- [Work instructions]: The lines below that include the word "formatting" are to be reported.

::::::::

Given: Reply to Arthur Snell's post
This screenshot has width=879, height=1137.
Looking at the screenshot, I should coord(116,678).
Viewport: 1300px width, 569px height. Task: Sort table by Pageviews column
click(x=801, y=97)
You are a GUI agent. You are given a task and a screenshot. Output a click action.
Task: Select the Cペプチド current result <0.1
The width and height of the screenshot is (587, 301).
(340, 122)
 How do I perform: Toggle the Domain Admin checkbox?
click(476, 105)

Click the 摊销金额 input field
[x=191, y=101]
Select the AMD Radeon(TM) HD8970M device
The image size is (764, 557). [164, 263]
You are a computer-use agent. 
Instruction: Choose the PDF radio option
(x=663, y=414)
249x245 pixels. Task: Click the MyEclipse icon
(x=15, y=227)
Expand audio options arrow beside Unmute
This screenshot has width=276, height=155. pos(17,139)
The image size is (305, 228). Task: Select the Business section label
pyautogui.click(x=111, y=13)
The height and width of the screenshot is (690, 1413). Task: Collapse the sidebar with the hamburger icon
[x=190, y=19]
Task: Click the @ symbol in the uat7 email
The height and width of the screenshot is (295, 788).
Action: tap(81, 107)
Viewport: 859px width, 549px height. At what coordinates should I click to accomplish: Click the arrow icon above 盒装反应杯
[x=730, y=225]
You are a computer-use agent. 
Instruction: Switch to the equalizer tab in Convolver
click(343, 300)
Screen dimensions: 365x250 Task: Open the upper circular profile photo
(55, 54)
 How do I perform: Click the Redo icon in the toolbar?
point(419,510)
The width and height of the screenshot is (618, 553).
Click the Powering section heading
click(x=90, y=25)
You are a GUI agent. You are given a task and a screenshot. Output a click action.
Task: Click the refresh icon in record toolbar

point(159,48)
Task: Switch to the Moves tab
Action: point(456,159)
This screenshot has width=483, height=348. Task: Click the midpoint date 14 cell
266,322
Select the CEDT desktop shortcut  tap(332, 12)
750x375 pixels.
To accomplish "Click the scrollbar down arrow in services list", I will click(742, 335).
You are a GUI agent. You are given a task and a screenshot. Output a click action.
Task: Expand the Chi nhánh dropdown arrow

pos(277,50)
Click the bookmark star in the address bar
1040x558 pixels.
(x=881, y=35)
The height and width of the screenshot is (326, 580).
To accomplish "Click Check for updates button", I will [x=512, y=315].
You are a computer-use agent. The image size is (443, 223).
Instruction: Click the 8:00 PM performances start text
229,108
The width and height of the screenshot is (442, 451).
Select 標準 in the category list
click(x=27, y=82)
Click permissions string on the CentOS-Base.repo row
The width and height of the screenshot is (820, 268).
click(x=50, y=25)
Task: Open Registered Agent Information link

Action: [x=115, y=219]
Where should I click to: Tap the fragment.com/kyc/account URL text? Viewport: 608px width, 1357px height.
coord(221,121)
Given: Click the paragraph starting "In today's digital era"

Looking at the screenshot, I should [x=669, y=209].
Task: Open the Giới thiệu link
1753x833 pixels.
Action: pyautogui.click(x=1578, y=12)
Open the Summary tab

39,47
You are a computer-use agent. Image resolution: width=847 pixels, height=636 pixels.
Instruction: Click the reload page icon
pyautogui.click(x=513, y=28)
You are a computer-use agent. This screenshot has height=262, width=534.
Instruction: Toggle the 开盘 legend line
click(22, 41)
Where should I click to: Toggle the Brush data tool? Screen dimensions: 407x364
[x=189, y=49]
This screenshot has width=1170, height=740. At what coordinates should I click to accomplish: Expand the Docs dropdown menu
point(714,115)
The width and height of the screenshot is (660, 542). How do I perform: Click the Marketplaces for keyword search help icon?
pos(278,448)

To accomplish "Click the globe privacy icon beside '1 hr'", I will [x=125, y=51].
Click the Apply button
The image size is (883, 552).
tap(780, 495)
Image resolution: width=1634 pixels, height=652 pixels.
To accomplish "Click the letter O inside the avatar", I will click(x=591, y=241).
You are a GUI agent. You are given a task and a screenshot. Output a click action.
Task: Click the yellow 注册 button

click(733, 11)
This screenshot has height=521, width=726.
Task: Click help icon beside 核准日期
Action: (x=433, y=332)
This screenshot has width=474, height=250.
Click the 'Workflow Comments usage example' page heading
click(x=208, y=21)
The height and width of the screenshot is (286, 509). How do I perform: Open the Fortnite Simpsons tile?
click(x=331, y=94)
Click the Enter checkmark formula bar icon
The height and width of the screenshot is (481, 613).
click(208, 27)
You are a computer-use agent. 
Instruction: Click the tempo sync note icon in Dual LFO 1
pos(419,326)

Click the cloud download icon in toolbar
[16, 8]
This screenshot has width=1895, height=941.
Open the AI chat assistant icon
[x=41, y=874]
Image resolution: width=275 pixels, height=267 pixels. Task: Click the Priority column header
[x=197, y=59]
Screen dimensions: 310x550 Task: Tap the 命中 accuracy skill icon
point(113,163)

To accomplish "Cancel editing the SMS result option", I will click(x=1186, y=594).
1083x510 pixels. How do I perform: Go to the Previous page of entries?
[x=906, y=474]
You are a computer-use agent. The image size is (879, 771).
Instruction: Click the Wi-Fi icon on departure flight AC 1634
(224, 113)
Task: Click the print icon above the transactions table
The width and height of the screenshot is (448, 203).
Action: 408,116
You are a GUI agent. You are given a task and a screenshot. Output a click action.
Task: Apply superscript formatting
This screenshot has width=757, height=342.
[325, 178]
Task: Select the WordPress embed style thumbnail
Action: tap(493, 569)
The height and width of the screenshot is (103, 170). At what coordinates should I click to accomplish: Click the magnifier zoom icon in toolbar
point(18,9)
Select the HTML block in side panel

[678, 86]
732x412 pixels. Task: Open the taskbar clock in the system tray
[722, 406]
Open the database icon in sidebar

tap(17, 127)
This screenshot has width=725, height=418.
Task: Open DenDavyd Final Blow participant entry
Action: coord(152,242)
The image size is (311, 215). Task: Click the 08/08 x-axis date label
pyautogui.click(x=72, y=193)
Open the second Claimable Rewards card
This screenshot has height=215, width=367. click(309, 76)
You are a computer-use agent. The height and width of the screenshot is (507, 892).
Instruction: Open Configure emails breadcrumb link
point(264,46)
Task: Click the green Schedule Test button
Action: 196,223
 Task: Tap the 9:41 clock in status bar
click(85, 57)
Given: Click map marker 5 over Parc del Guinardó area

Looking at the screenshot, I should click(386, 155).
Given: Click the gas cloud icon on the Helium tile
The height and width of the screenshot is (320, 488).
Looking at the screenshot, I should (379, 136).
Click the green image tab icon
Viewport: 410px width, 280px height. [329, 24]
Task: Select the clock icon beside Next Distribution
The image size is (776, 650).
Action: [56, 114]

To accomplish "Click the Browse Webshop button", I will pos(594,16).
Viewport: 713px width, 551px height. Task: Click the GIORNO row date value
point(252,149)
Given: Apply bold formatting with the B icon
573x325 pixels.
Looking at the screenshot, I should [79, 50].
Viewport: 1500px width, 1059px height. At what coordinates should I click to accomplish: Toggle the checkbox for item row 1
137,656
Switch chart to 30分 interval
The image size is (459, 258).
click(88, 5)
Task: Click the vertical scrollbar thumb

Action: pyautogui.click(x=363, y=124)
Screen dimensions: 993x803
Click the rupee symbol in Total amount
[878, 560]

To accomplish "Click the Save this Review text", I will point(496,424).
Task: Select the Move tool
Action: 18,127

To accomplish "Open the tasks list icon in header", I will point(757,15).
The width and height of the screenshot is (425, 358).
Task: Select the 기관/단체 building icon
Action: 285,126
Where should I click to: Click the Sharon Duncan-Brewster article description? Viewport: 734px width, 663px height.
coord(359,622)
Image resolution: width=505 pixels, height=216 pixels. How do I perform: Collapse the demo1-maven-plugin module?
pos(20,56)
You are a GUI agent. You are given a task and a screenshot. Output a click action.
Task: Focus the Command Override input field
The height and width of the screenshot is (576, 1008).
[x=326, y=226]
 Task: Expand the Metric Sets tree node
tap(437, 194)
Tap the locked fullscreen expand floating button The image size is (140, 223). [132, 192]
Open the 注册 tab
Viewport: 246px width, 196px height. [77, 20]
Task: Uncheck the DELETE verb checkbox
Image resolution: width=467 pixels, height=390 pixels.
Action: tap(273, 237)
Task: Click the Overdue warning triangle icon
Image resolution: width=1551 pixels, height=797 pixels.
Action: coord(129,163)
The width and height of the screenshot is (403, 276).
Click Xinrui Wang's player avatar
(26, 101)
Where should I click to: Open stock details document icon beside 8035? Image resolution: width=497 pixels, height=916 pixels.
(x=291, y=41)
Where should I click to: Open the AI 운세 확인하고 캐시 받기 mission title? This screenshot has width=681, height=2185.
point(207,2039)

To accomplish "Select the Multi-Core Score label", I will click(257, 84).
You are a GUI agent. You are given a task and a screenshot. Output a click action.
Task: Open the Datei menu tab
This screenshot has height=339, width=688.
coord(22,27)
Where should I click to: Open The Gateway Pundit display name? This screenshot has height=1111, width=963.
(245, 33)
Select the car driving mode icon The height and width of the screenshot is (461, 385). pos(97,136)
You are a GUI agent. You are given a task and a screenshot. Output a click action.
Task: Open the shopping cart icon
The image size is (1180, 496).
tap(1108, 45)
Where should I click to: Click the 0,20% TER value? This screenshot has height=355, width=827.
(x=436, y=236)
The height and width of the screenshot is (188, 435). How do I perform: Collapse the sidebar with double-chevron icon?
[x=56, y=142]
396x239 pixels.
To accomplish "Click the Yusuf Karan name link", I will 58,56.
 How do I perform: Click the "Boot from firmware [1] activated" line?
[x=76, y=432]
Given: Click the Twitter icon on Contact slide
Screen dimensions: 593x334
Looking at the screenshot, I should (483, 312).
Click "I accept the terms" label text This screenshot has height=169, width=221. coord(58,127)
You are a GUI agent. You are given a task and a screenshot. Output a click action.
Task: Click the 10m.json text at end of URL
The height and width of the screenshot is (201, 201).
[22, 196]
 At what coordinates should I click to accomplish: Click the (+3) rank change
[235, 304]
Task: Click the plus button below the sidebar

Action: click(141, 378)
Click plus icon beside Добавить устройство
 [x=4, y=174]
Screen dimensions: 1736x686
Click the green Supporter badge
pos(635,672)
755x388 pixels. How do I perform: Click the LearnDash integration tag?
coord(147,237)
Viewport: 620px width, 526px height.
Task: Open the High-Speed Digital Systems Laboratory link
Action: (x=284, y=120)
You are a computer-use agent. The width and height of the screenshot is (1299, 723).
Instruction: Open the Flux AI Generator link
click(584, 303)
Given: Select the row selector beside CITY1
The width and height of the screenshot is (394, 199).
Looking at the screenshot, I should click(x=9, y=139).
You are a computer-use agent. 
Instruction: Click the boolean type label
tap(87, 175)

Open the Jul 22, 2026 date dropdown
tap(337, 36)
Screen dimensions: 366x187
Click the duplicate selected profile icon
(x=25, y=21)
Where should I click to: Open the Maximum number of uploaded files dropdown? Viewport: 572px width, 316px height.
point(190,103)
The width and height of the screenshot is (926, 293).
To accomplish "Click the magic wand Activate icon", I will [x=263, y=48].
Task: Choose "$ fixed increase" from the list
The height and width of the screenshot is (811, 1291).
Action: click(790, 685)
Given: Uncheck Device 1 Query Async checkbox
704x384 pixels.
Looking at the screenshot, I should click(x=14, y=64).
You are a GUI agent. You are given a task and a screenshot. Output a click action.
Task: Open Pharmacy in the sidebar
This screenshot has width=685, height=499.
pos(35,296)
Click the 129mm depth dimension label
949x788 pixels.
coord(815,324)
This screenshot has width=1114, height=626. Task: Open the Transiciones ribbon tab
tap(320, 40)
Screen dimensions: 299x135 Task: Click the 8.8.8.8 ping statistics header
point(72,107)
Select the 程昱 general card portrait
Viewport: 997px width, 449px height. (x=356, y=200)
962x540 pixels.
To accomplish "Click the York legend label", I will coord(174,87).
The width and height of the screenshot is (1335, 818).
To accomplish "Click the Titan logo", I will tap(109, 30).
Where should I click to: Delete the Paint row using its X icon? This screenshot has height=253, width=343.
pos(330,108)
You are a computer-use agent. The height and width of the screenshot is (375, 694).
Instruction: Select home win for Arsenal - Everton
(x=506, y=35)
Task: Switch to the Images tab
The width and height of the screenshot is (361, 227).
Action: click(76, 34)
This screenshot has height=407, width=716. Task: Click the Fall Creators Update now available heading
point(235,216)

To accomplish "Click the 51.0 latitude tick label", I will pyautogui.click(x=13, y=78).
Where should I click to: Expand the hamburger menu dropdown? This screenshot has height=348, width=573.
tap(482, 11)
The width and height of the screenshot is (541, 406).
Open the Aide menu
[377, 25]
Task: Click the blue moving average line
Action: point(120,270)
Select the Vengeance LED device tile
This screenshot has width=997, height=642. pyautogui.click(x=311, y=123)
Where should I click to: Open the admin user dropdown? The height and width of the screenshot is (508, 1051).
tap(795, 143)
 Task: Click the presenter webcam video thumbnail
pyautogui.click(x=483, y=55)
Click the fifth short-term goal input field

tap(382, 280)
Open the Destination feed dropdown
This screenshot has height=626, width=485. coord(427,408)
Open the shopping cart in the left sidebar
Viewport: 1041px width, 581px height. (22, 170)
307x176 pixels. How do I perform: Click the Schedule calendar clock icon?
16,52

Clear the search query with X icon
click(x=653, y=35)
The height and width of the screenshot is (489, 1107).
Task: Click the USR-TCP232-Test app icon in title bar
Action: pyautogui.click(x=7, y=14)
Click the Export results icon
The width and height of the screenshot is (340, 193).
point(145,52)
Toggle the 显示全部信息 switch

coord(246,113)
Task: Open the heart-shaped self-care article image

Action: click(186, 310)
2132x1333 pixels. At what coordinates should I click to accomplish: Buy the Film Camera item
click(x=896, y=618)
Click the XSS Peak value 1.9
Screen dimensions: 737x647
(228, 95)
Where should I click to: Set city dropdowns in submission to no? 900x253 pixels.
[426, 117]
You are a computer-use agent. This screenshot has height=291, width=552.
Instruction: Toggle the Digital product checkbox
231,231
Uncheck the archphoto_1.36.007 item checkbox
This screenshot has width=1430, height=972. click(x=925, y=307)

::::::::

- [Output of the exercise]:
Task: Apply superscript formatting
Given: Apply bold formatting with the B icon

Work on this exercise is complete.